TB is spread through the air from one person to another when a person with active TB disease of the lungs or throat coughs, sneezes, speaks or sings. People nearby may breathe in these bacteria and become infected. Family members, roommates and close friends of the sick person are more likely to become infected than the general public. This is because they spend long periods of time together in enclosed spaces like a home or car. TB is not spread by shaking hands, kissing, sex, sharing plates, glasses, utensils, clothing, bedding or furniture.
Most people who become infected with TB do not get sick. Their bodies are able to fight the germs. This condition is known as latent TB infection (LTBI). People with LTBI cannot infect other people. However, without proper antibiotic treatment, the infection can progress to active TB disease.
A person with active TB disease may be infectious to others and must receive treatment for the condition. By law, physicians must report TB cases to the local health department. Both LTBI and TB disease require medical attention.
The purpose of the Tuberculosis (TB) Control Program is to prevent and control tuberculosis disease. Early identification and timely reporting of tuberculosis disease is essential in order to minimize the impact on the community and protect the public's health. Testing those at highest risk for tuberculosis infection is also important to identify and treat infected individuals before they develop the disease.

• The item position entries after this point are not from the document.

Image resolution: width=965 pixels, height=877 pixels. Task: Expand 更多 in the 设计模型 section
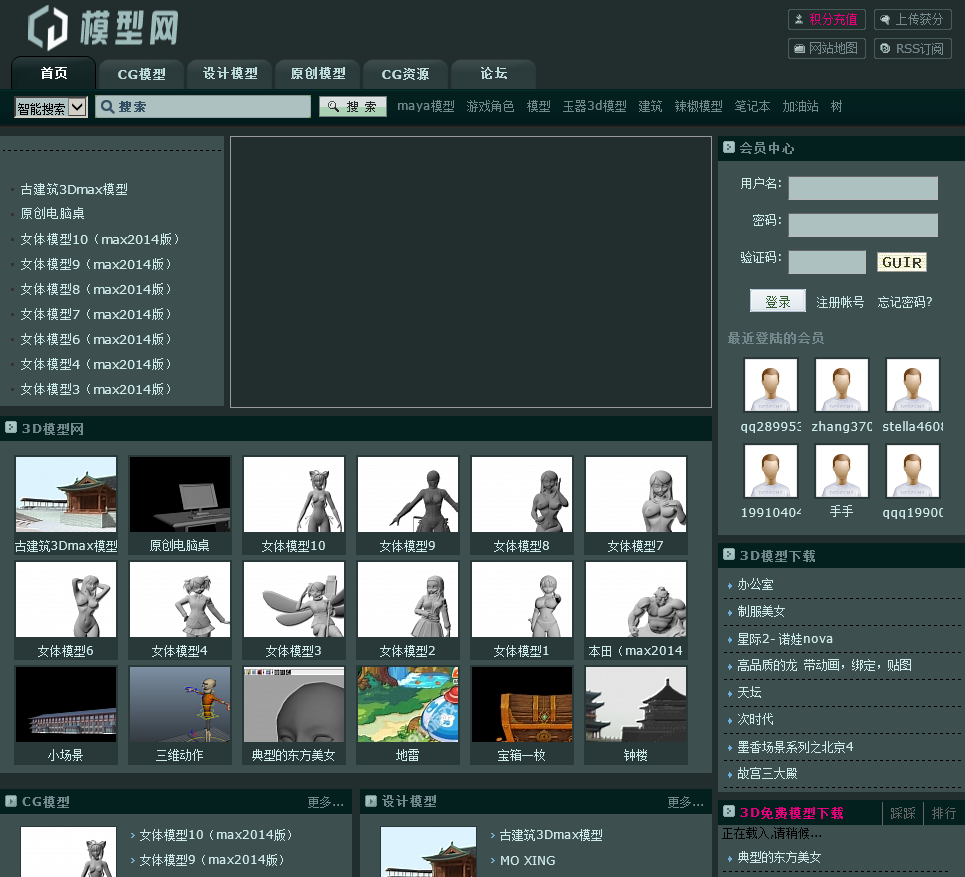click(x=685, y=802)
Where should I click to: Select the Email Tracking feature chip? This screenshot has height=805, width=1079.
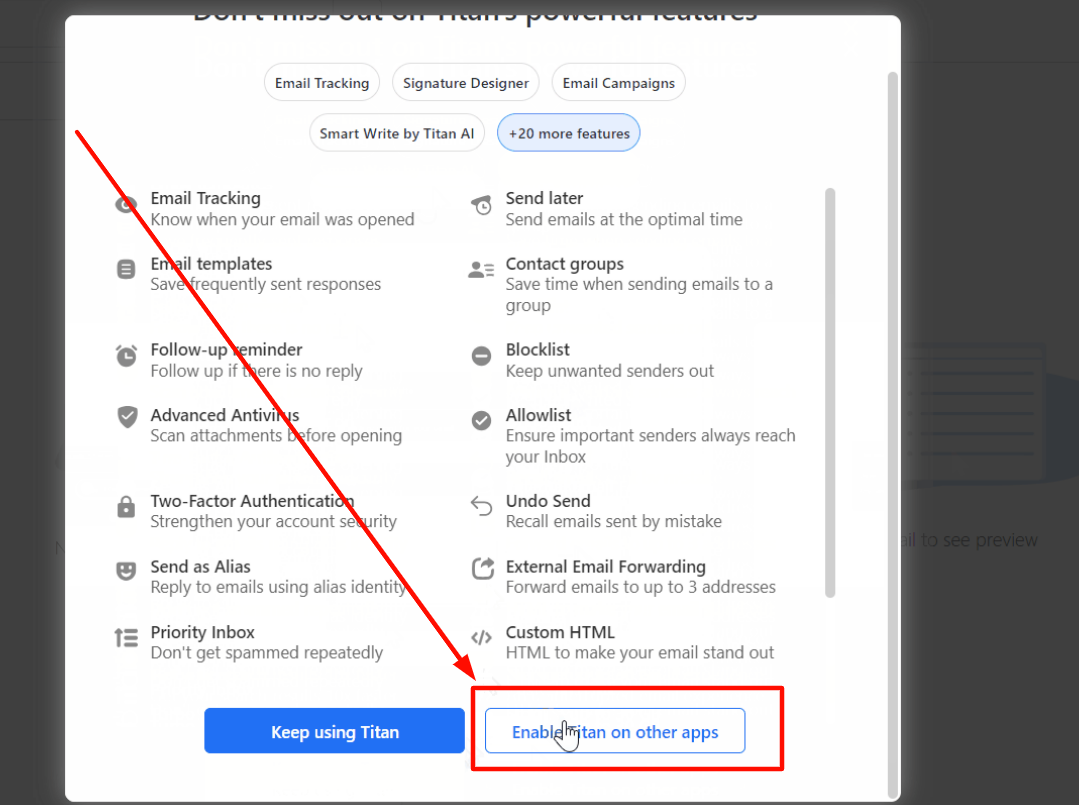point(322,83)
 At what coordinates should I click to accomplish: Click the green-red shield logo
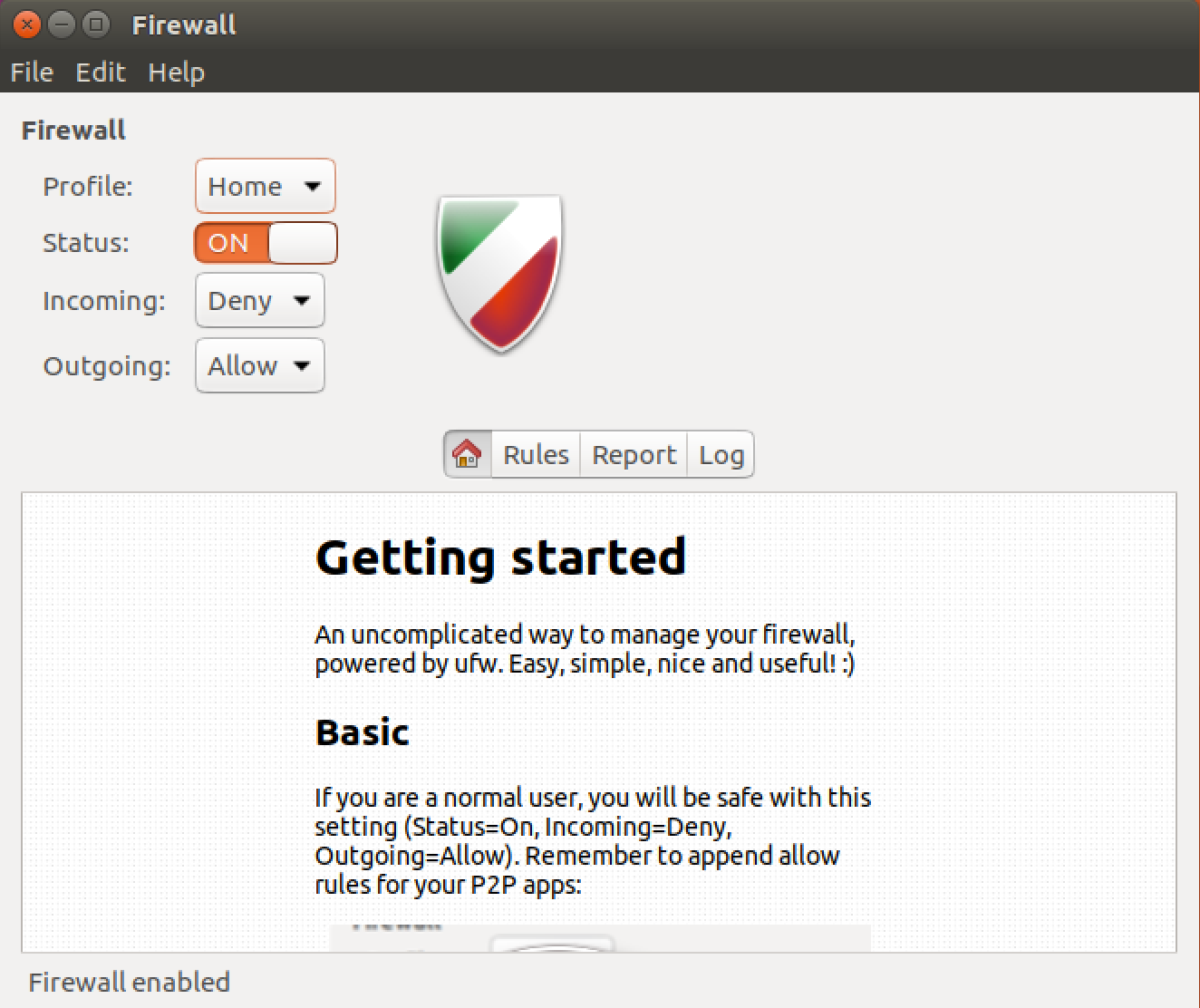[x=498, y=272]
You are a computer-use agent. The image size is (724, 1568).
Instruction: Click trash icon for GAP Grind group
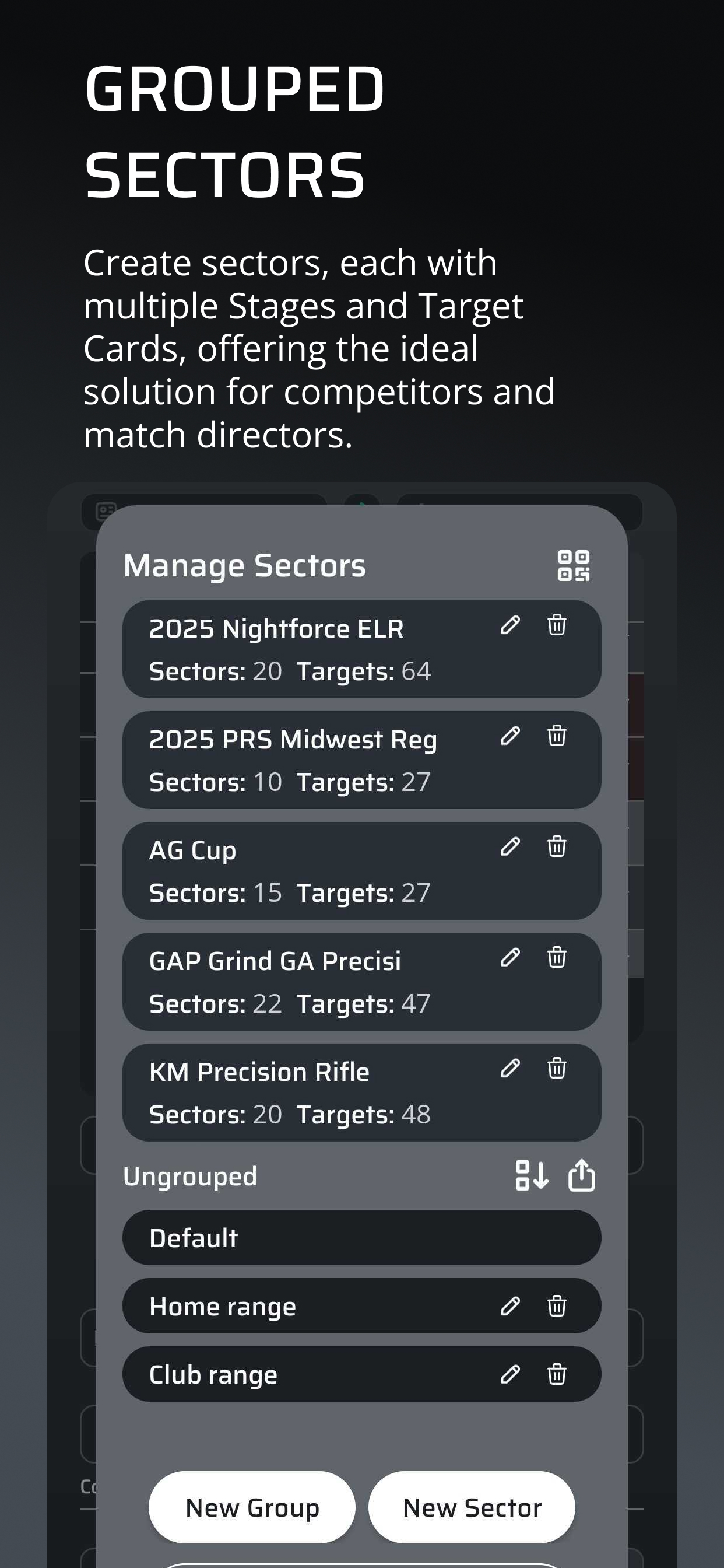point(557,957)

Health department TB control program services involve:
- Case management, including providing and directly observing that medication is taken;
- Case investigation, which means figuring out how the patient became infected and whether the disease has spread to others;
- Community interventions, which are steps to prevent the spread of the disease and include providing and monitoring preventive treatment and evaluating disease trends; and
- Community prevention measures, such as communication, coordination, education and promoting awareness among all health care providers and the general public.